-- Opening Marker --

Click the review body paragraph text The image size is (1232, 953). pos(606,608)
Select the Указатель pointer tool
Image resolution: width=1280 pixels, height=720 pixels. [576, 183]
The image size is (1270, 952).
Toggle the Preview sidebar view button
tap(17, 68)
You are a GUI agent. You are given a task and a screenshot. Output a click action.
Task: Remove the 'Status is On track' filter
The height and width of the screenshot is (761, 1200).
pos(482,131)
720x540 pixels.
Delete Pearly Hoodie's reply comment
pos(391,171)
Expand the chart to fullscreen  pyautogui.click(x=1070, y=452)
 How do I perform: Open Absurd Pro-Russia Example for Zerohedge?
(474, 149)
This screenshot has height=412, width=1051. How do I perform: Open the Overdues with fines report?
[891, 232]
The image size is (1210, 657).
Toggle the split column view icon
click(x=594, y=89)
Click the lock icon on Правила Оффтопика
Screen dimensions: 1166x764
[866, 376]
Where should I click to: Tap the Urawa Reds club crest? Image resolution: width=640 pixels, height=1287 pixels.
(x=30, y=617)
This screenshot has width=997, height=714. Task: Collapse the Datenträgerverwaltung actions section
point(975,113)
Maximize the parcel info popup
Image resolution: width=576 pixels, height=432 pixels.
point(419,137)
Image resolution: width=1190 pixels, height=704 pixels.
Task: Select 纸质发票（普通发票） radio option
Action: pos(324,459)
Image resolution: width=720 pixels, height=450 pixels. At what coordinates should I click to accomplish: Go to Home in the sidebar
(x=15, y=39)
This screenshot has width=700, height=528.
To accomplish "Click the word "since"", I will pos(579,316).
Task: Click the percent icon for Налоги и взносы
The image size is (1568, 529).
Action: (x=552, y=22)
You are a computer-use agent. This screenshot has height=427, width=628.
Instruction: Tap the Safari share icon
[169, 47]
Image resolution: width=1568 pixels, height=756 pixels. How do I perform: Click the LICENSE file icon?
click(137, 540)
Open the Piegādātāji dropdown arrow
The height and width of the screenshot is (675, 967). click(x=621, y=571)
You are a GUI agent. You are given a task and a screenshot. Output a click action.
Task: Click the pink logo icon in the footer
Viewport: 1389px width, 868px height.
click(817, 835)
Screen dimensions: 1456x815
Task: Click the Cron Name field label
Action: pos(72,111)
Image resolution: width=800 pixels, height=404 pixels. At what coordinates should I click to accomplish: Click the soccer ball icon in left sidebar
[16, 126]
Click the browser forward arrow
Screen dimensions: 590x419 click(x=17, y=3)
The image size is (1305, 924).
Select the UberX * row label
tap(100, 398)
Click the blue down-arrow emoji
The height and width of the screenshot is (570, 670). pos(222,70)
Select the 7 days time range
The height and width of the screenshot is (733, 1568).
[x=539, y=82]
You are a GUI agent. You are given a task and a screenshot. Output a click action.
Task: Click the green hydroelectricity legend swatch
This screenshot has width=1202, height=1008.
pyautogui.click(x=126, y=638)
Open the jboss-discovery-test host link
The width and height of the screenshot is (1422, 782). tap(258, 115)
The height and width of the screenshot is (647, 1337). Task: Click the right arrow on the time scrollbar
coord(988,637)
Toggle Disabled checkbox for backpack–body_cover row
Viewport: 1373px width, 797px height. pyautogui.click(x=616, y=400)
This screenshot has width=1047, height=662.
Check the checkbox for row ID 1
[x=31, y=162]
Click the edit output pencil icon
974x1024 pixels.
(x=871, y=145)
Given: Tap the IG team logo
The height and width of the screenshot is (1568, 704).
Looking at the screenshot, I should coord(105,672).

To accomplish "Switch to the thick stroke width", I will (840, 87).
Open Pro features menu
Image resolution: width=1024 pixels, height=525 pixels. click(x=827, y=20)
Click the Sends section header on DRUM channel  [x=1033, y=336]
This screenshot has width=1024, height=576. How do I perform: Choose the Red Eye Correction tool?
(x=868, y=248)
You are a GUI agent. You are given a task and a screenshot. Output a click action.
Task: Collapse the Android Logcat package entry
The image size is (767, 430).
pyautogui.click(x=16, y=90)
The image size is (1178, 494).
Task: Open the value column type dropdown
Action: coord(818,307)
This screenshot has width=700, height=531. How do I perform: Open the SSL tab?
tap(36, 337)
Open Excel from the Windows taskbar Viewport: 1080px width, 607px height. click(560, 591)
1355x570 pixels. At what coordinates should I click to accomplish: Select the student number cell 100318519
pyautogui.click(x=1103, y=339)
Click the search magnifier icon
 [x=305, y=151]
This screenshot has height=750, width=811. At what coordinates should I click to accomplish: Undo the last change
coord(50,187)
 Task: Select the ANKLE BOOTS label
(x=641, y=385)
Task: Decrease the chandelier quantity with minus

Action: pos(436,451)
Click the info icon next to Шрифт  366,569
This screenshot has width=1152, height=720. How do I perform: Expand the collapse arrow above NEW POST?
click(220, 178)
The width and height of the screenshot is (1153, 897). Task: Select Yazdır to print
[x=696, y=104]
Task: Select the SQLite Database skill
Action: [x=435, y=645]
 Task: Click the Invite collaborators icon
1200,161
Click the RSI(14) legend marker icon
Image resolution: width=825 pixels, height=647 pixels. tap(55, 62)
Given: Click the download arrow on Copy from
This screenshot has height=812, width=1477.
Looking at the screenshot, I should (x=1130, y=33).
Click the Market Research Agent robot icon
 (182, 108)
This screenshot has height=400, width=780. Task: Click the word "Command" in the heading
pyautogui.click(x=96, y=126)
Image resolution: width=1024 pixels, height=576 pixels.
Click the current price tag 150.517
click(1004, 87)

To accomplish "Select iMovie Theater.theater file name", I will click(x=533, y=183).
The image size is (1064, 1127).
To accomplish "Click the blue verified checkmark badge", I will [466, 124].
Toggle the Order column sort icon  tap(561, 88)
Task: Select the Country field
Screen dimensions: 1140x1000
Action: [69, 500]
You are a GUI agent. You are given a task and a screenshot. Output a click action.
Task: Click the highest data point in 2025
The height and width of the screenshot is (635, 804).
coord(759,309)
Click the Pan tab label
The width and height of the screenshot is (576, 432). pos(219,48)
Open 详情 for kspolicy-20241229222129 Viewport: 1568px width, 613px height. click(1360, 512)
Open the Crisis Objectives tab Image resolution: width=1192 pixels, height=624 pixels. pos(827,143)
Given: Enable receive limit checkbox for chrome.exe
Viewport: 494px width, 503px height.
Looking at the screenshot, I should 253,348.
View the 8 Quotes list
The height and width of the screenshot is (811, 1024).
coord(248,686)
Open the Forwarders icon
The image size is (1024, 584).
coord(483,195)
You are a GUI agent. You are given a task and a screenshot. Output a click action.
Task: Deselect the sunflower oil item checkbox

-- Closing Marker --

### Goal of the exercise:
Each record needs to be duplicated exactly.

### Exercise solution:
Click the review body paragraph text The image size is (1232, 953). pos(606,608)
Select the Указатель pointer tool
Image resolution: width=1280 pixels, height=720 pixels. [576, 183]
The image size is (1270, 952).
Toggle the Preview sidebar view button
tap(17, 68)
You are a GUI agent. You are given a task and a screenshot. Output a click action.
Task: Remove the 'Status is On track' filter
The height and width of the screenshot is (761, 1200).
pos(482,131)
720x540 pixels.
Delete Pearly Hoodie's reply comment
pos(391,171)
Expand the chart to fullscreen  pyautogui.click(x=1070, y=452)
 How do I perform: Open Absurd Pro-Russia Example for Zerohedge?
(474, 149)
This screenshot has height=412, width=1051. How do I perform: Open the Overdues with fines report?
[891, 232]
The image size is (1210, 657).
Toggle the split column view icon
click(x=594, y=89)
Click the lock icon on Правила Оффтопика
Screen dimensions: 1166x764
[866, 376]
Where should I click to: Tap the Urawa Reds club crest? Image resolution: width=640 pixels, height=1287 pixels.
(x=30, y=617)
This screenshot has width=997, height=714. Task: Collapse the Datenträgerverwaltung actions section
point(975,113)
Maximize the parcel info popup
Image resolution: width=576 pixels, height=432 pixels.
point(419,137)
Image resolution: width=1190 pixels, height=704 pixels.
Task: Select 纸质发票（普通发票） radio option
Action: pos(324,459)
Image resolution: width=720 pixels, height=450 pixels. At what coordinates should I click to accomplish: Go to Home in the sidebar
(x=15, y=39)
This screenshot has width=700, height=528.
To accomplish "Click the word "since"", I will pos(579,316).
Task: Click the percent icon for Налоги и взносы
The image size is (1568, 529).
Action: (x=552, y=22)
You are a computer-use agent. This screenshot has height=427, width=628.
Instruction: Tap the Safari share icon
[169, 47]
Image resolution: width=1568 pixels, height=756 pixels. How do I perform: Click the LICENSE file icon?
click(137, 540)
Open the Piegādātāji dropdown arrow
The height and width of the screenshot is (675, 967). click(x=621, y=571)
You are a GUI agent. You are given a task and a screenshot. Output a click action.
Task: Click the pink logo icon in the footer
Viewport: 1389px width, 868px height.
click(817, 835)
Screen dimensions: 1456x815
Task: Click the Cron Name field label
Action: pos(72,111)
Image resolution: width=800 pixels, height=404 pixels. At what coordinates should I click to accomplish: Click the soccer ball icon in left sidebar
[16, 126]
Click the browser forward arrow
Screen dimensions: 590x419 click(x=17, y=3)
The image size is (1305, 924).
Select the UberX * row label
tap(100, 398)
Click the blue down-arrow emoji
The height and width of the screenshot is (570, 670). pos(222,70)
Select the 7 days time range
The height and width of the screenshot is (733, 1568).
[x=539, y=82]
You are a GUI agent. You are given a task and a screenshot. Output a click action.
Task: Click the green hydroelectricity legend swatch
This screenshot has width=1202, height=1008.
pyautogui.click(x=126, y=638)
Open the jboss-discovery-test host link
The width and height of the screenshot is (1422, 782). tap(258, 115)
The height and width of the screenshot is (647, 1337). Task: Click the right arrow on the time scrollbar
coord(988,637)
Toggle Disabled checkbox for backpack–body_cover row
Viewport: 1373px width, 797px height. pyautogui.click(x=616, y=400)
This screenshot has width=1047, height=662.
Check the checkbox for row ID 1
[x=31, y=162]
Click the edit output pencil icon
974x1024 pixels.
(x=871, y=145)
Given: Tap the IG team logo
The height and width of the screenshot is (1568, 704).
Looking at the screenshot, I should coord(105,672).

To accomplish "Switch to the thick stroke width", I will (840, 87).
Open Pro features menu
Image resolution: width=1024 pixels, height=525 pixels. click(x=827, y=20)
Click the Sends section header on DRUM channel  [x=1033, y=336]
This screenshot has width=1024, height=576. How do I perform: Choose the Red Eye Correction tool?
(x=868, y=248)
You are a GUI agent. You are given a task and a screenshot. Output a click action.
Task: Collapse the Android Logcat package entry
The image size is (767, 430).
pyautogui.click(x=16, y=90)
The image size is (1178, 494).
Task: Open the value column type dropdown
Action: coord(818,307)
This screenshot has width=700, height=531. How do I perform: Open the SSL tab?
tap(36, 337)
Open Excel from the Windows taskbar Viewport: 1080px width, 607px height. click(560, 591)
1355x570 pixels. At what coordinates should I click to accomplish: Select the student number cell 100318519
pyautogui.click(x=1103, y=339)
Click the search magnifier icon
 [x=305, y=151]
This screenshot has height=750, width=811. At what coordinates should I click to accomplish: Undo the last change
coord(50,187)
 Task: Select the ANKLE BOOTS label
(x=641, y=385)
Task: Decrease the chandelier quantity with minus

Action: pos(436,451)
Click the info icon next to Шрифт  366,569
This screenshot has width=1152, height=720. How do I perform: Expand the collapse arrow above NEW POST?
click(220, 178)
The width and height of the screenshot is (1153, 897). Task: Select Yazdır to print
[x=696, y=104]
Task: Select the SQLite Database skill
Action: [x=435, y=645]
 Task: Click the Invite collaborators icon
1200,161
Click the RSI(14) legend marker icon
Image resolution: width=825 pixels, height=647 pixels. tap(55, 62)
Given: Click the download arrow on Copy from
This screenshot has height=812, width=1477.
Looking at the screenshot, I should (x=1130, y=33).
Click the Market Research Agent robot icon
 (182, 108)
This screenshot has height=400, width=780. Task: Click the word "Command" in the heading
pyautogui.click(x=96, y=126)
Image resolution: width=1024 pixels, height=576 pixels.
Click the current price tag 150.517
click(1004, 87)

To accomplish "Select iMovie Theater.theater file name", I will click(x=533, y=183).
The image size is (1064, 1127).
To accomplish "Click the blue verified checkmark badge", I will [466, 124].
Toggle the Order column sort icon  tap(561, 88)
Task: Select the Country field
Screen dimensions: 1140x1000
Action: [69, 500]
You are a GUI agent. You are given a task and a screenshot. Output a click action.
Task: Click the highest data point in 2025
The height and width of the screenshot is (635, 804).
coord(759,309)
Click the Pan tab label
The width and height of the screenshot is (576, 432). pos(219,48)
Open 详情 for kspolicy-20241229222129 Viewport: 1568px width, 613px height. click(1360, 512)
Open the Crisis Objectives tab Image resolution: width=1192 pixels, height=624 pixels. pos(827,143)
Given: Enable receive limit checkbox for chrome.exe
Viewport: 494px width, 503px height.
Looking at the screenshot, I should 253,348.
View the 8 Quotes list
The height and width of the screenshot is (811, 1024).
coord(248,686)
Open the Forwarders icon
The image size is (1024, 584).
coord(483,195)
You are a GUI agent. You are given a task and a screenshot. Output a click action.
Task: Deselect the sunflower oil item checkbox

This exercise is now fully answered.